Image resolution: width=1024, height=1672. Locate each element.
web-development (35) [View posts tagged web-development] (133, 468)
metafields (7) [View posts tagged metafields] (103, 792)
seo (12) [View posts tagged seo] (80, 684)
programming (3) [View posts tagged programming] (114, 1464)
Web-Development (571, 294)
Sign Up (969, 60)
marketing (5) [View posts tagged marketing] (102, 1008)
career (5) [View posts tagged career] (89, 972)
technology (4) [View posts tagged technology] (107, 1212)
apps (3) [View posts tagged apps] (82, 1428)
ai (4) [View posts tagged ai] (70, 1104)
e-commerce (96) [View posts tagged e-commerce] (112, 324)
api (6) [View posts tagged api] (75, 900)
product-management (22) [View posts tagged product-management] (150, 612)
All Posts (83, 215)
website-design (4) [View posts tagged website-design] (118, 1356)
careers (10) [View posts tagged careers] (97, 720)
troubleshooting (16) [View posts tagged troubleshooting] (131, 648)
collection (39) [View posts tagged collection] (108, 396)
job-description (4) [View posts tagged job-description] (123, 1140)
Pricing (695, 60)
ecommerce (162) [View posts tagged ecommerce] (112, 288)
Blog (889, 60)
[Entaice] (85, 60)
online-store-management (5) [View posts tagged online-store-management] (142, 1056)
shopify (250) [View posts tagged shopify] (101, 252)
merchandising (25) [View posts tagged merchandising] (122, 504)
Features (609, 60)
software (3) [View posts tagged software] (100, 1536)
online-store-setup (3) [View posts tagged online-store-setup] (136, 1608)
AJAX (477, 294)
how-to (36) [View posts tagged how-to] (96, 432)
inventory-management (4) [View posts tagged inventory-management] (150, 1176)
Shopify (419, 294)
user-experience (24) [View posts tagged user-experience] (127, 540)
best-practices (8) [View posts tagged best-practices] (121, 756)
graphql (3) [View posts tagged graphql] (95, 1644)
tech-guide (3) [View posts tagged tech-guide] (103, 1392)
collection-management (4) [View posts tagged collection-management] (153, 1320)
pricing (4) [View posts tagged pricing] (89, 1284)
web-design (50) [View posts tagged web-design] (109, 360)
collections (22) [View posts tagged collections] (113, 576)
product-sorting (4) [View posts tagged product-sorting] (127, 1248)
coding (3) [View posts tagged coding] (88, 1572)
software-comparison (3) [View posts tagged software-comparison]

Exercise brief:
Quote all of the records above word for word.

Task solution:
Image resolution: width=1024, height=1672. Locate each element.
web-development (35) [View posts tagged web-development] (133, 468)
metafields (7) [View posts tagged metafields] (103, 792)
seo (12) [View posts tagged seo] (80, 684)
programming (3) [View posts tagged programming] (114, 1464)
Web-Development (571, 294)
Sign Up (969, 60)
marketing (5) [View posts tagged marketing] (102, 1008)
career (5) [View posts tagged career] (89, 972)
technology (4) [View posts tagged technology] (107, 1212)
apps (3) [View posts tagged apps] (82, 1428)
ai (4) [View posts tagged ai] (70, 1104)
e-commerce (96) [View posts tagged e-commerce] (112, 324)
api (6) [View posts tagged api] (75, 900)
product-management (22) [View posts tagged product-management] (150, 612)
All Posts (83, 215)
website-design (4) [View posts tagged website-design] (118, 1356)
careers (10) [View posts tagged careers] (97, 720)
troubleshooting (16) [View posts tagged troubleshooting] (131, 648)
collection (39) [View posts tagged collection] (108, 396)
job-description (4) [View posts tagged job-description] (123, 1140)
Pricing (695, 60)
ecommerce (162) [View posts tagged ecommerce] (112, 288)
Blog (889, 60)
[Entaice] (85, 60)
online-store-management (5) [View posts tagged online-store-management] (142, 1056)
shopify (250) [View posts tagged shopify] (101, 252)
merchandising (25) [View posts tagged merchandising] (122, 504)
Features (609, 60)
software (3) [View posts tagged software] (100, 1536)
online-store-setup (3) [View posts tagged online-store-setup] (136, 1608)
AJAX (477, 294)
how-to (36) [View posts tagged how-to] (96, 432)
inventory-management (4) [View posts tagged inventory-management] (150, 1176)
Shopify (419, 294)
user-experience (24) [View posts tagged user-experience] (127, 540)
best-practices (8) [View posts tagged best-practices] (121, 756)
graphql (3) [View posts tagged graphql] (95, 1644)
tech-guide (3) [View posts tagged tech-guide] (103, 1392)
collection-management (4) [View posts tagged collection-management] (153, 1320)
pricing (4) [View posts tagged pricing] (89, 1284)
web-design (50) [View posts tagged web-design] (109, 360)
collections (22) [View posts tagged collections] (113, 576)
product-sorting (4) [View posts tagged product-sorting] (127, 1248)
coding (3) [View posts tagged coding] (88, 1572)
software-comparison (3) [View posts tagged software-comparison]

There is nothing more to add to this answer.